### Exercise goal
Look over the data below and give the number of lines containing the word "computer", with no other words.

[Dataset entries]
=== Begin Enclosure ===

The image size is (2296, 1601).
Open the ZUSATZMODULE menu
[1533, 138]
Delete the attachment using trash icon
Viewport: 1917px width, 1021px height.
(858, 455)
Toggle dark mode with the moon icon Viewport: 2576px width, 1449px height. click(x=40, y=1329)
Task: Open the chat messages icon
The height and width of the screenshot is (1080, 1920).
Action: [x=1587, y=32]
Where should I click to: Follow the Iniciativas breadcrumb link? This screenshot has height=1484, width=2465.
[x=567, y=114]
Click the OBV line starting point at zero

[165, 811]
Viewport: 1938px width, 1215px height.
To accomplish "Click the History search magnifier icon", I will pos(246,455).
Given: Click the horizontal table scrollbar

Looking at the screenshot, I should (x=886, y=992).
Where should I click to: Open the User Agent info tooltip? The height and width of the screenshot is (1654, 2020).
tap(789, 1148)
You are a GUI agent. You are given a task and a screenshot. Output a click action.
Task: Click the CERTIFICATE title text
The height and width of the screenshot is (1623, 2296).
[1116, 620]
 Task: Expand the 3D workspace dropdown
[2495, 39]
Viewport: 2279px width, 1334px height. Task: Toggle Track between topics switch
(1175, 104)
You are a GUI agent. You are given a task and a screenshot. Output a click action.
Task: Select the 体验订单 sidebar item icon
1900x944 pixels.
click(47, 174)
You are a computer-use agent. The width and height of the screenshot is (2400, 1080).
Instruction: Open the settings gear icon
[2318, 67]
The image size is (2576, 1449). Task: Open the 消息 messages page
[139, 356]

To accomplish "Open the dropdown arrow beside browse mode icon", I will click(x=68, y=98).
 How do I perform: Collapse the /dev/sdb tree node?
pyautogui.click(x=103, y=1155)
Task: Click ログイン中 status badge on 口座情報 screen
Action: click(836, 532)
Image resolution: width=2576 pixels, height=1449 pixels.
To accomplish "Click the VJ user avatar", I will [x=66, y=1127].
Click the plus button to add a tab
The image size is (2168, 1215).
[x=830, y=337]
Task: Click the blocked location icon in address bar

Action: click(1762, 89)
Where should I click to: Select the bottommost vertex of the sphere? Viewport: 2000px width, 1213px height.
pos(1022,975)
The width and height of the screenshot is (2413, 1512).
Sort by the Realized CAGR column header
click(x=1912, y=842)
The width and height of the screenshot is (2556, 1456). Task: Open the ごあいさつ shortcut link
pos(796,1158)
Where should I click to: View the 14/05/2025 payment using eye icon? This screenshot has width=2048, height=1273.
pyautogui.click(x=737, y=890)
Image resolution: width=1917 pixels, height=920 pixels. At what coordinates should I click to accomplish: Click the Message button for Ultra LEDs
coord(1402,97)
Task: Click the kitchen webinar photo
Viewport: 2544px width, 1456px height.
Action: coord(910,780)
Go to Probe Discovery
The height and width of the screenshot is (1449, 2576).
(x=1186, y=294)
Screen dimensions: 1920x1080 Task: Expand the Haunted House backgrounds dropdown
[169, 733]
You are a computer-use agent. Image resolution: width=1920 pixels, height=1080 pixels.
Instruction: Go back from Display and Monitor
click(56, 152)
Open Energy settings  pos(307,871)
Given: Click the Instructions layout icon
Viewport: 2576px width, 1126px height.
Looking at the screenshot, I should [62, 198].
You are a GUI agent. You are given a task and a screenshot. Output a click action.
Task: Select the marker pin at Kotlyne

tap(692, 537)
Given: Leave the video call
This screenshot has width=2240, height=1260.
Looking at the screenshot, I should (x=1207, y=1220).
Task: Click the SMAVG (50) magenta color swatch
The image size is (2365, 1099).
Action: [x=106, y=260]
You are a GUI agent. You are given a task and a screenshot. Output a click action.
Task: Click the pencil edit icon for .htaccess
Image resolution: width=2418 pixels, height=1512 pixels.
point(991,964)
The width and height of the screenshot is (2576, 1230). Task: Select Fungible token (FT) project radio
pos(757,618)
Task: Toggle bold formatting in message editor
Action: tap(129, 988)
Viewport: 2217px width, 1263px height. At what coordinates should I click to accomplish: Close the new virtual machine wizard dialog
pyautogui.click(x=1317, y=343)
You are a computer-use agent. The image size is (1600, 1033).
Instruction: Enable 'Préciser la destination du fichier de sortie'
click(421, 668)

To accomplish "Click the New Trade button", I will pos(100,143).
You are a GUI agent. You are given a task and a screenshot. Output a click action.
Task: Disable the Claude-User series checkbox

=== End Enclosure ===

### Solution below
3